=== WHAT IS EXPECTED ===
Can you swap "binoculars" for "magnifier" in the data from the line with "The width and height of the screenshot is (1838, 1034)." through the end, leaving everything else unchanged?

[Element lookup data]
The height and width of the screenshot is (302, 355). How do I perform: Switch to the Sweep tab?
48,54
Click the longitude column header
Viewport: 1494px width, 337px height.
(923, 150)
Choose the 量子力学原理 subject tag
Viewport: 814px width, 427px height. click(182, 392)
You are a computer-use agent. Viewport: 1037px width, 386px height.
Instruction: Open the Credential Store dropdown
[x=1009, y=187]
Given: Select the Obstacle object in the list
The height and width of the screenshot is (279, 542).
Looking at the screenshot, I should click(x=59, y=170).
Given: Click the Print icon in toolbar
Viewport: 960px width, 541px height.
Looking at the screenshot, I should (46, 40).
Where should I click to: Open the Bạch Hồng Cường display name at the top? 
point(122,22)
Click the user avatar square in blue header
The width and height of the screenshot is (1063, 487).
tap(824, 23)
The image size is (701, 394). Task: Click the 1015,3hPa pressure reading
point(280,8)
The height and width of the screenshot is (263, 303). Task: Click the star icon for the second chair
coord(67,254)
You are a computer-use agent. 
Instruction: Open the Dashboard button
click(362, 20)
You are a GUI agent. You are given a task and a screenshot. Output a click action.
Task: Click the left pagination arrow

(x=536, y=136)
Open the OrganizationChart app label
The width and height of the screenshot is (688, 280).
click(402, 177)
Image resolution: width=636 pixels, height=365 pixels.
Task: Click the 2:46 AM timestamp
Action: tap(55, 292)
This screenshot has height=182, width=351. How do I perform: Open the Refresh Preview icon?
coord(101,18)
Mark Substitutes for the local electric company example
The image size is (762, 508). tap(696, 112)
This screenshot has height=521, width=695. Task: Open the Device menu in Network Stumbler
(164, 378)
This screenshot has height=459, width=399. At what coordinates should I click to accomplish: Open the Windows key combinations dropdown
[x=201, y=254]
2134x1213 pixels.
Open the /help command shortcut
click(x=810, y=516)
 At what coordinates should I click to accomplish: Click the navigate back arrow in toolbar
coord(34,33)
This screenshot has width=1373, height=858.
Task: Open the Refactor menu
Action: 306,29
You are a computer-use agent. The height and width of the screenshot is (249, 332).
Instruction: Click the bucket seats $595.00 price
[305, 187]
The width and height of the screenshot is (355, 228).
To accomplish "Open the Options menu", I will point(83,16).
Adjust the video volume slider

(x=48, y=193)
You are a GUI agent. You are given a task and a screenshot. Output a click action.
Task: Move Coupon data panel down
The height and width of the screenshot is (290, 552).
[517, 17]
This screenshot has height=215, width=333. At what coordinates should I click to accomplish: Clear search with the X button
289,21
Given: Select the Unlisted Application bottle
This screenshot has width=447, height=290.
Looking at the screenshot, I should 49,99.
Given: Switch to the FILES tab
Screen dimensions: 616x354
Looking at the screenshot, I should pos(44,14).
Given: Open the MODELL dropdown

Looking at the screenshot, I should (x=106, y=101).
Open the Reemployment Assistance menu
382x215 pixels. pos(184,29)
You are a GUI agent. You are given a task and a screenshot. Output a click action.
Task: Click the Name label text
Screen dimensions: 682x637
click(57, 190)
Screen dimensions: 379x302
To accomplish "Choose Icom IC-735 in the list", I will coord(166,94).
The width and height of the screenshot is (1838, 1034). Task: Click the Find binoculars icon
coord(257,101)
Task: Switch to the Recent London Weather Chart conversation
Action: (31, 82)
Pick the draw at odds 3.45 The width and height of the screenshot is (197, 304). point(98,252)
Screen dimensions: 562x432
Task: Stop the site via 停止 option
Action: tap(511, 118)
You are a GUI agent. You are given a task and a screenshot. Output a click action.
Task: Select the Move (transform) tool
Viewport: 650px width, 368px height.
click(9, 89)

=== TASK RESULT ===
The width and height of the screenshot is (1838, 1034). Task: Click the Find magnifier icon
coord(257,101)
Task: Switch to the Recent London Weather Chart conversation
Action: (31, 82)
Pick the draw at odds 3.45 The width and height of the screenshot is (197, 304). point(98,252)
Screen dimensions: 562x432
Task: Stop the site via 停止 option
Action: tap(511, 118)
You are a GUI agent. You are given a task and a screenshot. Output a click action.
Task: Select the Move (transform) tool
Viewport: 650px width, 368px height.
click(9, 89)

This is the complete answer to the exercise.